# Labeling WSP "Premium" and "Signature" Soap Bases



## hmlove1218 (Apr 13, 2014)

Are these classified as a cosmetics?  Do they need to have the warnings about use and not being tested by the FDA even if you make no other claims than it just being soap?


----------



## lsg (Apr 13, 2014)

Well, that is a close one, but I think if they contain synthetic detergent, then they need to be labeled.  I  put a warning on each label as a safeguard whether it is required or not.


----------



## hmlove1218 (Apr 13, 2014)

Which warnings do you put?  Do you just put "Warning - The safety of this product has not been determined."  Or do you put others as well?


----------



## lsg (Apr 13, 2014)

Well here is a general warning example---- "Caution:  Please read the ingredient list before using. Do not ingest. If redness, itching or irritation occurs, discontinue use. Keep out of reach of small children and pets."  And on the bottom of the front label  "Warning:  The safety of this product has not been determined."


----------



## hmlove1218 (Apr 13, 2014)

Thank you!  I'll figure out something similar to that.  Do you know if that could be placed on the side of the package instead of the back?


----------



## lsg (Apr 13, 2014)

I think the side would be fine as long as it was noticeable.


----------



## hmlove1218 (Apr 13, 2014)

Alright. Thank you for your help!


----------



## Kansas Farm Girl (Apr 13, 2014)

According to the cosmetic labeling rules the 740.10 warning needs to be on the primary display panel defined as: 
…..A label may consist of more than one panel. It may consist of a front panel, side panels and a back panel. Back and side panels are generally called information panels.
  The FP&L Act also defines for consumer commodities, or packages containing a consumer commodity, the term "principal display panel," otherwise known for short as PDP… that part of a panel that is most likely to be shown or examined under customary conditions of display for retail sale. Usually, it is the front panel of the label of the outer package.
  The label”





  The warning is:
*21 CFR 740.10: *A cosmetic is considered misbranded if its safety has not adequately been substantiated, and it does not bear the following conspicuous statement on the PDP:
  Warning - The safety of this product has not been determined.
http://www.fda.gov/Cosmetics/Labeling/Regulations/ucm126444.htm#clgk

Are you sure that the WSP bases are not true soap based on the FDA definition?
http://www.fda.gov/cosmetics/guidanceregulation/lawsregulations/ucm074201.htm


----------



## lsg (Apr 14, 2014)

I thought the OP was referring to the caution statement and not the "Warning, the safety of this product has not been determined."  I always put this warning on the front label. As for your other comment, here is a quote from the link you posted. 

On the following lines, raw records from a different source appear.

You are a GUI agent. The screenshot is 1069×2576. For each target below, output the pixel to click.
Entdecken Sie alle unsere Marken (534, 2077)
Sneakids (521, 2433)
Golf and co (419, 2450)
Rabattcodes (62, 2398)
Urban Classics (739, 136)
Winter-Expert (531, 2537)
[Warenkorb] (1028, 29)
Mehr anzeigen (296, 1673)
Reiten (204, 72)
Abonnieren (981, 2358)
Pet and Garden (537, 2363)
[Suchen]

"Not every product marketed as soap meets FDA's definition of the term. FDA interprets the term "soap" to apply only when

the bulk of the nonvolatile matter in the product consists of an alkali salt of fatty acids and the product's detergent properties are due to the alkali-fatty acid compounds, and the product is labeled, sold, and represented solely as soap"
*This from Nature's Garden:* 
"Melt and pour soaps that contain detergent ingredients that enhance the quality, performance, or clarity of the soap are considered to be cosmetic products, and must follow the FDA’s guidelines for proper cosmetic labeling. These guidelines include labeling all ingredients in your melt and pour soap in descending order of prominence."
http://www.naturesgardencandles.com/mas_assets/pdf/meltsoap.pdf

Here is the ingredient list of WSP premium crystal soap base__Sorbitol, Propylene Glycol, Water, Sodium Stearate, Sodium Laureth Sulfate, Sodium Myristate, Sodium Cocoyl Isethionate, Glycerin.

http://www.wholesalesuppliesplus.com/ProductDetail.aspx?CatalogID=1&GroupID=1&CategoryID=2572&ProductID=2290&ProductName=Crafters+Choice%e2%84%a2+Signature+Crystal+Clear+Soap+Base+-+2+lb+Tray&Mode=INCI


----------